To further confirm an antagonist role for NORE1A in modulating HCV replication, we used shRNA to knockdown NORE1A in MH14 replicon containing cells. Though the levels of NORE1A protein are lower in this cell line than in Huh7.5 cells, a further reduction in expression of NORE1A was achieved upon treatment of NORE1A specific shRNA (Figure 5B, top panel). Treatment of cells with the transfection reagent alone or scrambled shRNA had no detectable effect on HCV replication (Figure 5B, lower panel). However, treatment of replicon containing cells with NORE1A specific shRNA resulted in greater than a 2 fold enhancement of HCV RNA replication (Figure 5B, lower panel). This data suggests NORE1A antagonizes HCV replication and that HCV may induce the degradation of NORE1A in a process mediated by NS5B as a mechanism to promote viral replication.

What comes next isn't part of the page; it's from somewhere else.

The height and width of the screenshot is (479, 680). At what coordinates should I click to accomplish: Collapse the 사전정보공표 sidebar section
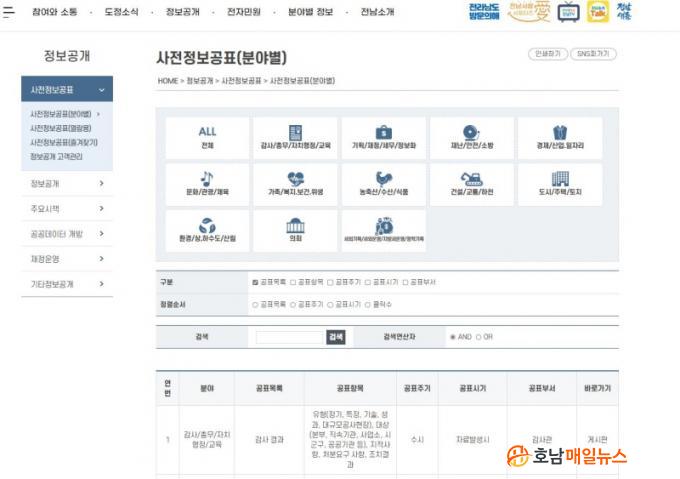pyautogui.click(x=101, y=90)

NORE1A is re-distributed to the cytoplasm and perinuclear region in HCV replicons and NS5B stable cells

To investigate the cellular distribution of GFP-NORE1A in the presence of NS5B, we carried out live cell imaging of Huh7.5 and MH14 cells over-expressing GFP-NORE1A, GFP-NORE1B, or GFP alone (Figure 6A). NORE1A contains a nuclear localization signal and is reported to express predominantly in the nucleus, whereas the expression of NORE1B is cytoplasmic (28). Consistent with these reports, the expression of GFP-NORE1A and GFP-NORE1B was nuclear and cytoplasmic in Huh7.5 cells. By contrast, GFP-NORE1A re-distributed to the perinuclear region in MH14 replicons, while the localization of GFP-NORE1B was similar to that observed in Huh7.5 cells.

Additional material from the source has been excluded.